Of course it is likely that the machine will cut both wires, but if it only exposes the live one, the thing will also shock any bystander who tries to prise your fingers off - two casualties for the price of one! In these circumstances, an RCD may not trip initially, but it should switch off _almost_ immediately a live-to-earth circuit is made, either through you or the hedge or the live blade touching the ground, and hopefully will do that fast enough to prevent sufficient joules of energy through the heart muscle to kill it (and the rest of you).

Double insulated supposedly means that any exposed metal in the appliance is doubly-insulated from mains (whatever that means). And yes, people do occasionally die when they go to untangle cables from hedge trimmers, mowers, etc. without unplugging the device.
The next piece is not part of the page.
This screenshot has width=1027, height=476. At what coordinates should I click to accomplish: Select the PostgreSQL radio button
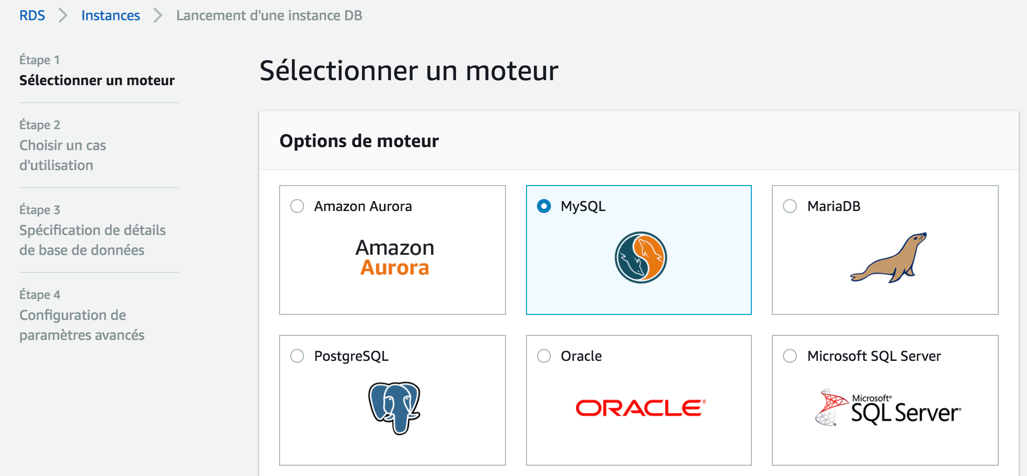click(297, 356)
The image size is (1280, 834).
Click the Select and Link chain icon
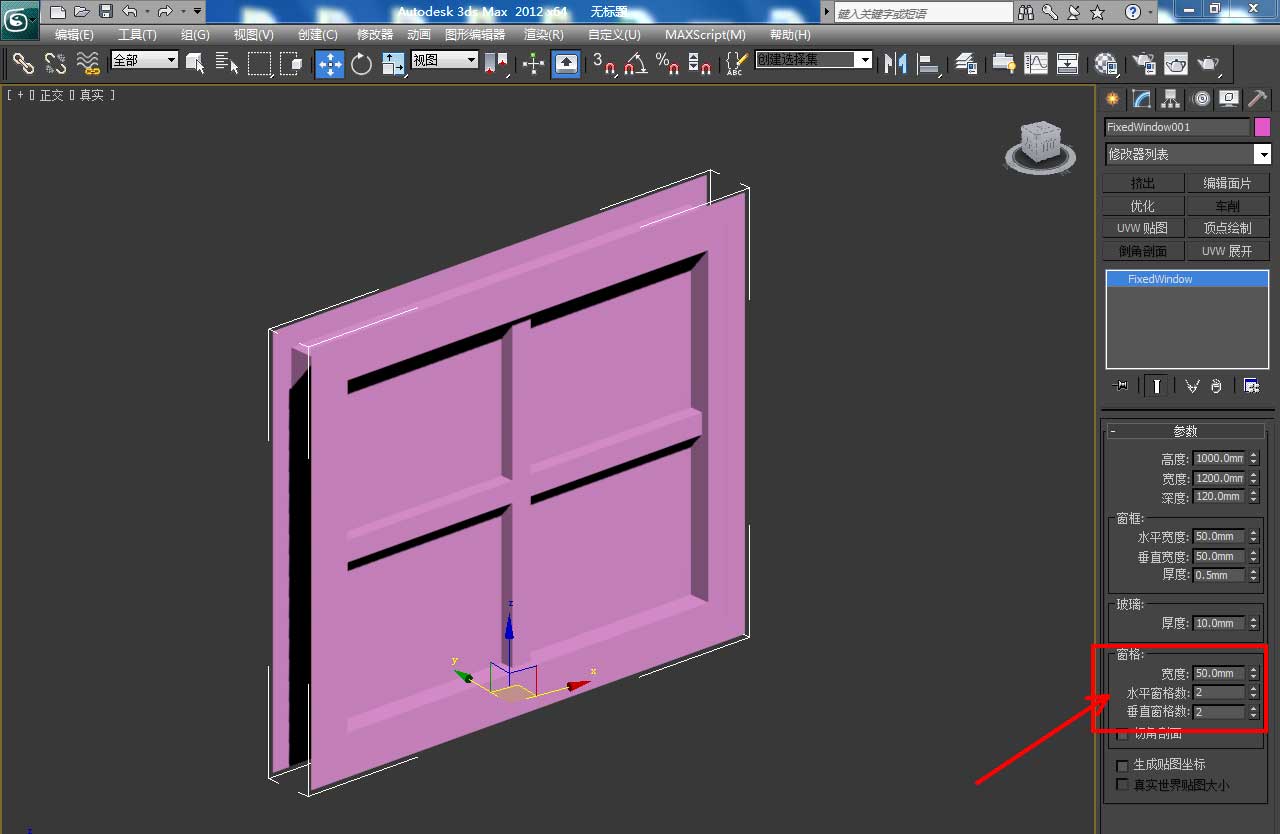coord(23,64)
There are fewer incidents nowadays, because of RCDs. 
. . .

So, your hedge trimmer should be fine with a 3A or 5A fuse, and you now know why 13A fuses are often supplied (it doesn't make the thing any less safe, and manufacturers only need stock one sort of fuse). That said, I usually check new kit, and nowadays it often _does_ come with a sensible sized fuse fitted. I'd try 3A to see, but if you use it for hours at a time, consider 5A: The smaller fuse should mean a slightly smaller notch of evaporated metal when you cut through the cable!


----------